Because of the large number of male and female smokers, we were able to conduct genome-wide association scans stratified by gender (study), and conduct a genome-wide association scan for differences in genetic effect between men and women. Such analyses are important, because the effect for some loci may differ between men and women or be restricted to one gender, e.g., due to differences in the environment. However, no SNPs achieved genome-wide significance for association with any smoking behavior in either study, and no SNP achieved genome-wide significance for heterogeneity in effect between men and women (between studies).
This study has several strengths. We performed a GWAS and candidate gene study investigating a variety of smoking behaviors with public health importance for the first time in a sample unselected for smoking behaviors and/or smoking attributable disease. We confirm important findings from recent GWAS and candidate gene studies of nicotine dependence and CPD. Our sample size is relatively large, yet still not large enough to reliably detect variants with modest effects on smoking behaviors. The absence of selection bias in the cohort bases for the samples enhances generalizability to U.S. non-Hispanic whites although a modest limitation is that the education level in both cohorts is above average. By limiting analyses to subjects of European ancestry and adjusting for principal components of population structure, we minimized risk of false positives due to population stratification, but are not be able to detect SNP alleles associated with smoking behavior that are common in non-Europeans but rare among European-Americans. The smoking behavior characteristics for the two studies are quite similar after taking into account expected differences by gender (), and the correlation of smoking behaviors are similar within NHS and PLCO (see Table S1
). The combined sample has the advantage of increased power and generalizablity.
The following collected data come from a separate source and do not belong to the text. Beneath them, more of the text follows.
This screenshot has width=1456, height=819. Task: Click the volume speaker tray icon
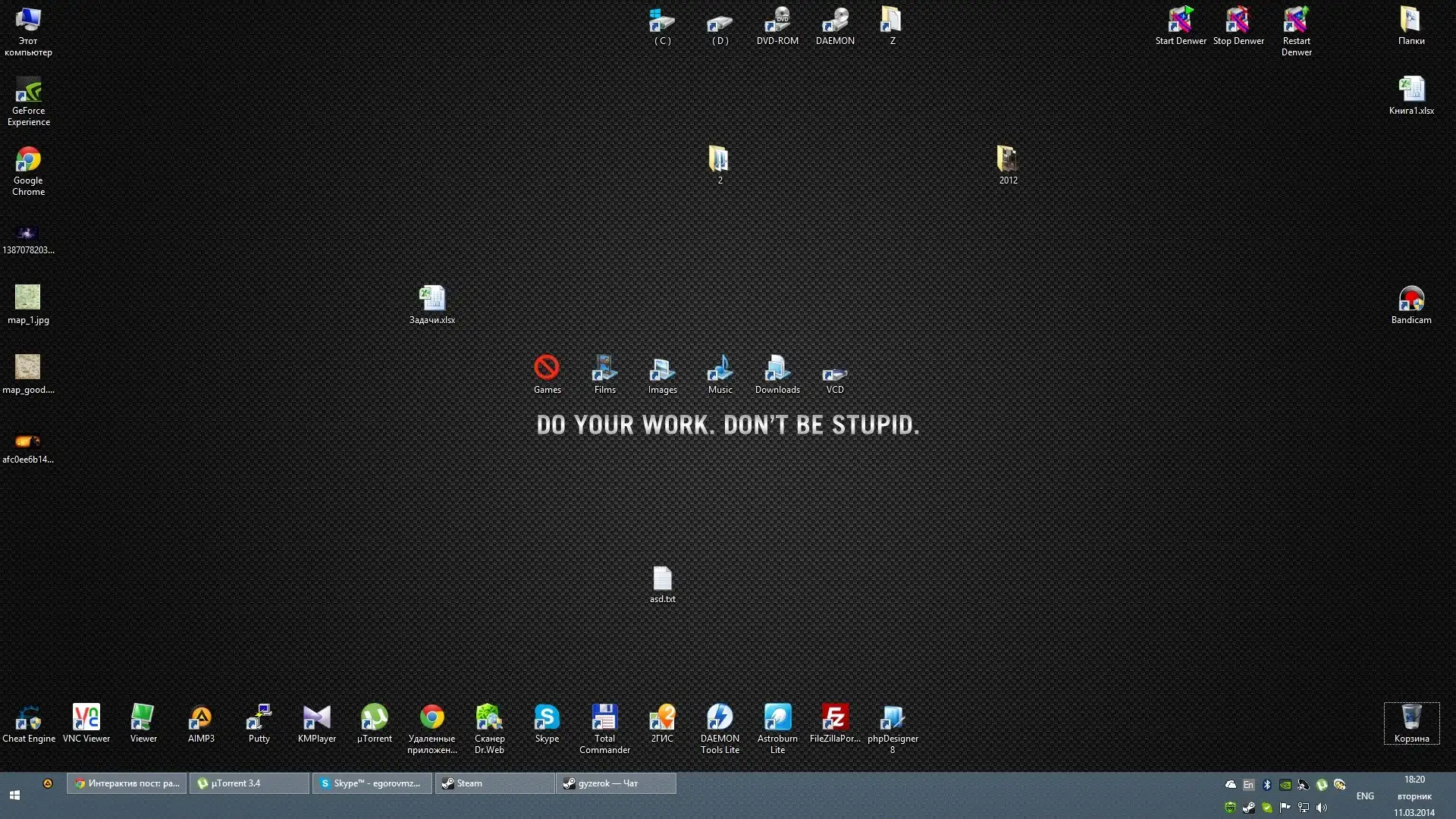tap(1322, 808)
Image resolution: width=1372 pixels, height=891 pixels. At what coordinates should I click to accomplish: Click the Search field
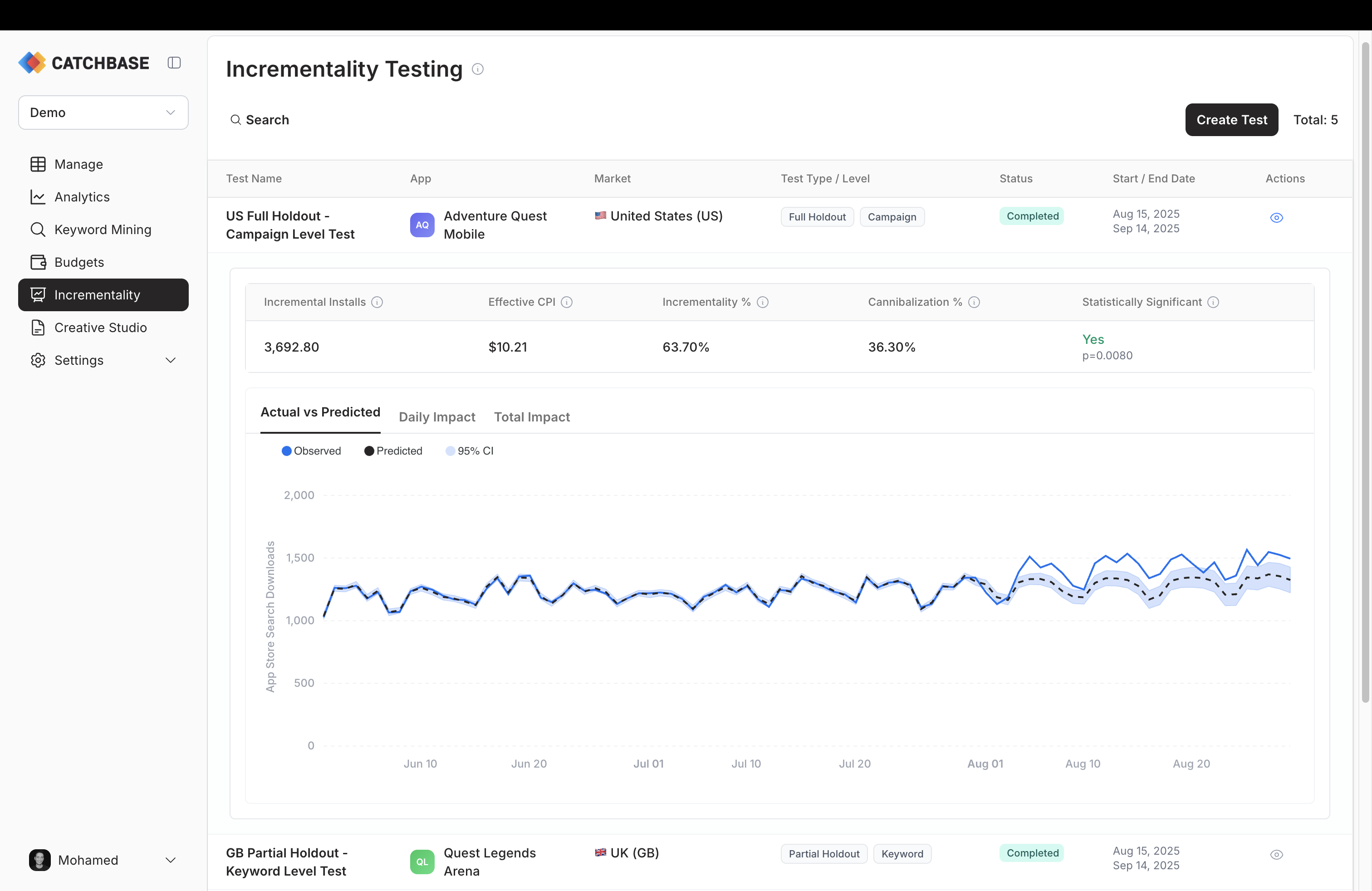267,119
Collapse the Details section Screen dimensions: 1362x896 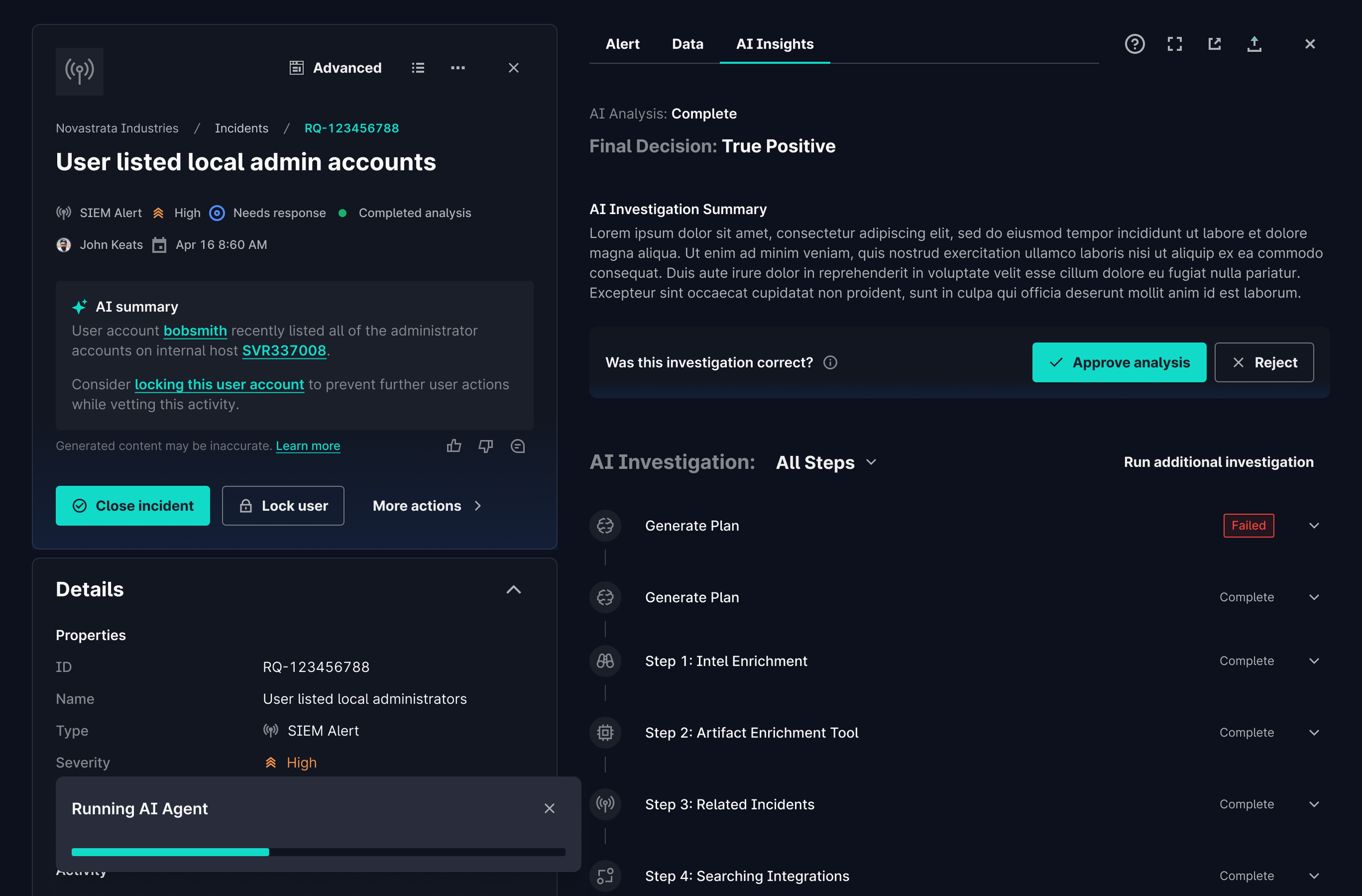(513, 589)
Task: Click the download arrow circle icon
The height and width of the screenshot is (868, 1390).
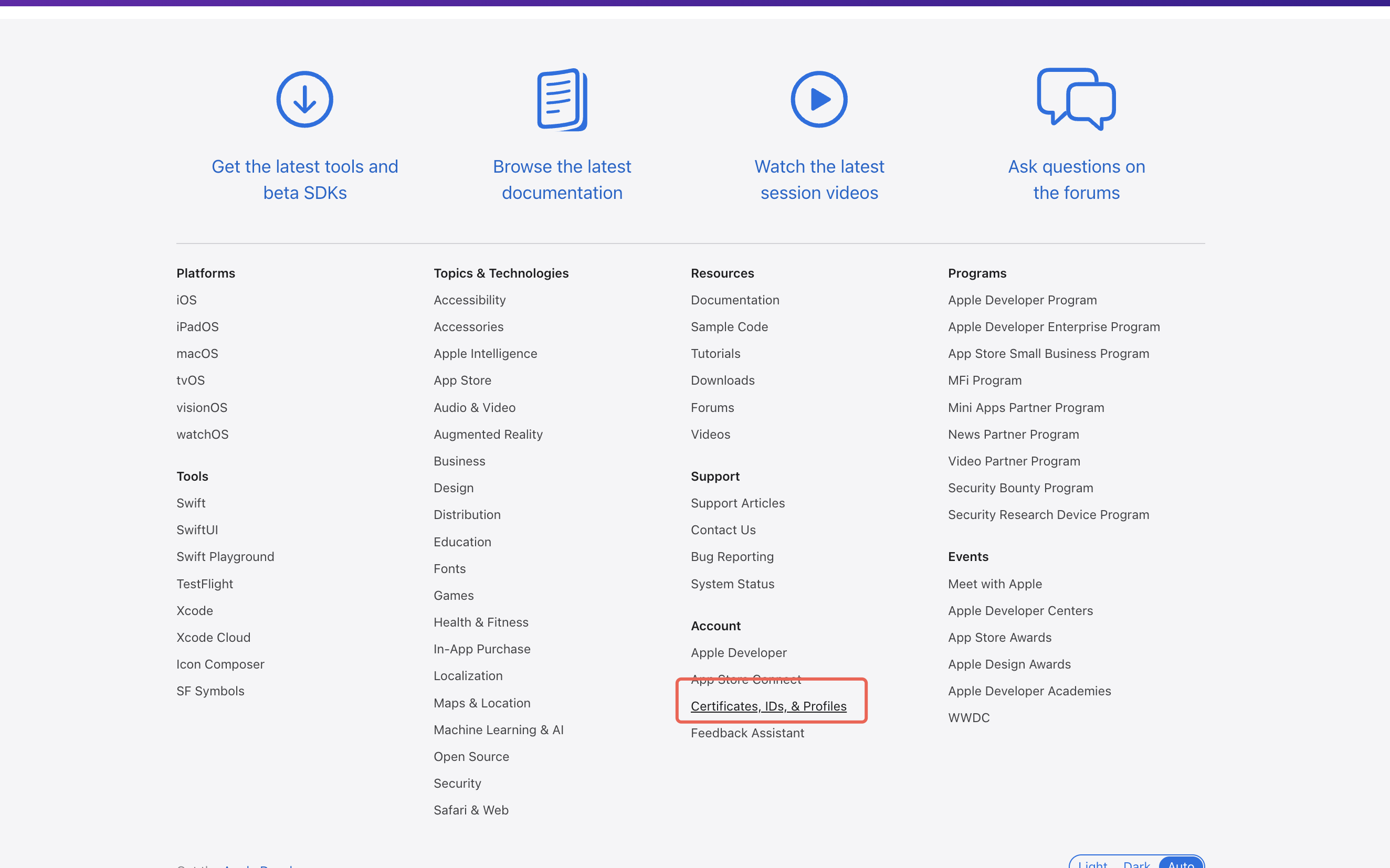Action: coord(304,99)
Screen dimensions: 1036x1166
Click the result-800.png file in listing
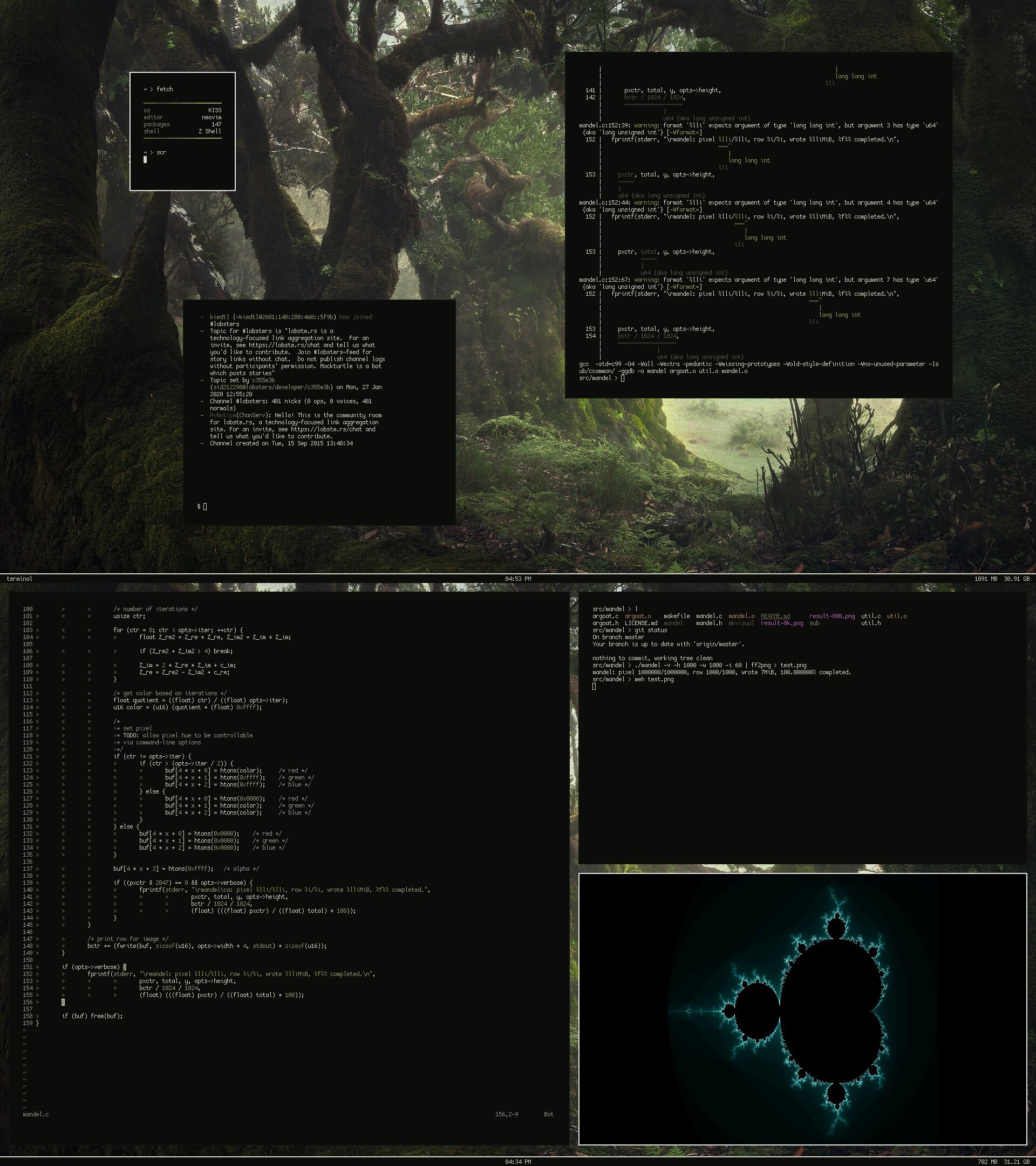(x=831, y=616)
The diverse smoking behaviors we investigated represent the spectrum of key events in an individual's smoking history from initiation (age at initiation, ever never smoking) thru establishment of dependency (smoking duration, smoking intensity, and pack years), to outcome (current versus former cigarette smoking status), with potential genetic influence at each stage. The finding that selected genes are associated with multiple phenotypes may represent both correlations among the phenotypes but also pleiotropic effects of the genes, and is a strength of the integrative approach 
. Although we did not identify specific candidate regions that achieved the genomewide threshold of statistical significance, our study provides candidate genes for follow-up evaluation. Future GWAS studies with additional smoking behavioral measures, including nicotine dependence measures, the planned sharing of data across large consortia with increased sample size 
and the functional analysis of individual SNPs 
, will be required to achieve the necessary power and specificity to understand SNP with low effects (OR<1.3), effects in subgroups, explore effect modification by demographic variables, and dissect pleiotropy.